“There are known knowns. These are things we know that we know. There are known unknowns. That is to say, there are things that we know we don’t know. But there are also unknown unknowns. There are things we don’t know we don’t know”
(Donald Rumsfeld, ex Segretario alla Difesa).
Le anomalie sempre più frequenti nella dinamica dei mercati finanziari lasciano presagire che ci troviamo in un’epoca di “unknown unknowns”: non mancheranno nuove sorprese, bisognerà farci l’abitudine e dovremo convivere con shock esogeni difficilmente prevedibili.
I tre fattori chiave da cui non si può più prescindere sono: (1) l’irruzione della geo-politica sulla scena dei mercati finanziari, (2) la possibilità che i tassi di interesse rimangano sopra la soglia del 5% ancora a lungo (senza necessariamente incidere sull’inflazione) (3) il ruolo centrale e crescente dei fondi sovrani in settori chiave dell’economia su scala globale, che impongono la necessità di individuare nuovi modelli di governance.
I segnali che preludono ad una rotazione dei mercati sono essenzialmente tre: (1) la notizia delle crescenti tensioni commerciali fra Europa e Cina nel settore automotive che sono destinate a rimettere in discussione un interscambio commerciale di 900 miliardi di euro, (2) le valutazioni espresse ieri da Jamie Dimon (CEO, JP Morgan) in merito a alla possibilità di un aumento dei tassi di interesse al 7% da parte della FED, (3) ed il peso crescente dei fondi sovrani che nel loro insieme rappresentano ormai la “terza economia” al mondo in termini di asset under management, dietro solo a Stati Uniti e Cina, ovvero 8 volte il PIL della Spagna.
A luglio di quest’anno lo S&P 500 trattava a 20 volte i profitti attesi, un multiplo il 27% più alto della media degli ultimi venti anni: ma le incertezze dei mercati di queste settimane hanno convinto gli hedge-fund a ridurre la propria esposizione, andando “corti”, segnando un incremento delle posizioni short del 10%, a livelli registrati solo nel 2020 in piena pandemia e non è poco.

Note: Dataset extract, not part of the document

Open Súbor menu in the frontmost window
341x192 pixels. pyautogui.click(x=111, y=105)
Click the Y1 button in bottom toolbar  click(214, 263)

Contestualmente, nelle ultime 5 settimane i fondi sovrani Mubadala (Abu Dhabi), PIF (Arabia Saudita), Norges (Norvegia), GIC (Singapore) e QIA (Qatar) hanno incrementato la loro esposizione alla Spagna per 10,7 miliardi di euro, un record assoluto che non si era mai registrato prima di oggi. QIA (Qatar Investment Authority) è il primo azionista di Iberdrola con l’8% del capitale e Mudabala controlla CEPSA.
Se le aspettative di un ulteriore rialzo dei tassi di interesse dovessero tradursi in realtà, toccando la soglia del 7%, difficilmente si potrà prescindere da un ruolo più attivo dei fondi sovrani del Golfo nell’area dell’Eurozona.

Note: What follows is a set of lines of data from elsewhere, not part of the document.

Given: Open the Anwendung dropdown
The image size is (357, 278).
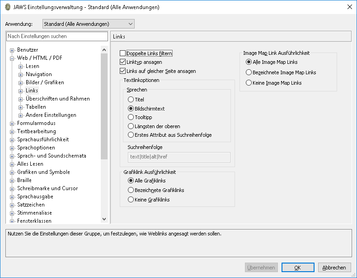Looking at the screenshot, I should [x=131, y=24].
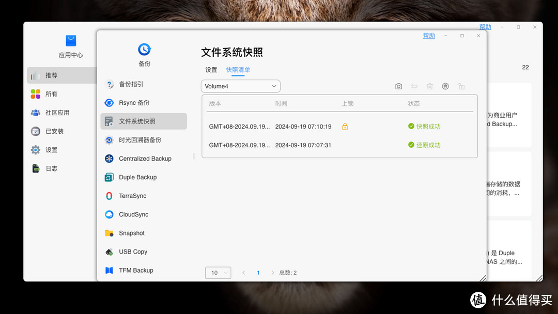The height and width of the screenshot is (314, 558).
Task: Switch to the 设置 tab
Action: (x=211, y=69)
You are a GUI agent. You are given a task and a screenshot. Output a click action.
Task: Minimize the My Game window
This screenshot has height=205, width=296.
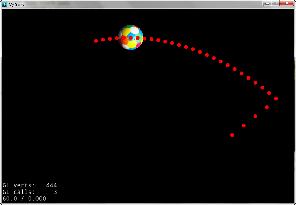(267, 3)
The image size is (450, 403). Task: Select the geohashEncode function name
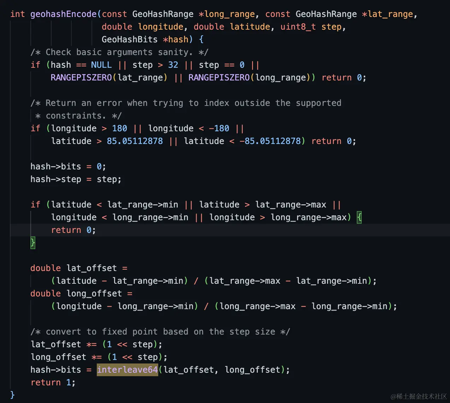click(63, 14)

Il debito complessivo accumulato a livello corporate in settori come l’automotive e le telco, che supera la soglia critica di 1 trillion €, non lascia molti margini di manovra: richiede inevitabilmente già a partire del 2024 l’iniezione di nuovi capitali da parte di investitori con una prospettiva di lungo periodo.
L’Europa si trova difronte ad una sfida che è appena iniziata è che è destinata a durare nel tempo: ovvero, come definire le regole di ingaggio e la governance in settori di punta, che impattano sul fronte della sicurezza nazionale, come l’intelligenza artificiale, le telecomunicazioni e la mobilità in ottica MaaS (Mobility as a Service).

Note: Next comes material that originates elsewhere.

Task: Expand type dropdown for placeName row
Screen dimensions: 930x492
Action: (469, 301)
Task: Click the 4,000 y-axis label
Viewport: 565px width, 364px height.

E’ una sfida che si troverà sul tavolo la nuova Commissione Europea a valle delle elezioni di Giugno del prossimo anno: una sfida importante che richiede un approccio pragmatico ed al tempo stesso lungimirante. E’ un nuovo contesto e richiede soluzioni condivise a livello europeo, per evitare che si creino nuove asimmetrie, che ci condannerebbero ad un’Europa a due velocità.
Si è ancora in tempo, per evitare di arrivare impreparati ad un appuntamento chiave con la Storia: “decisions don’t wait”, è tempo di scendere in campo, perché la partita è già iniziata e si rischia di arrivare tardi.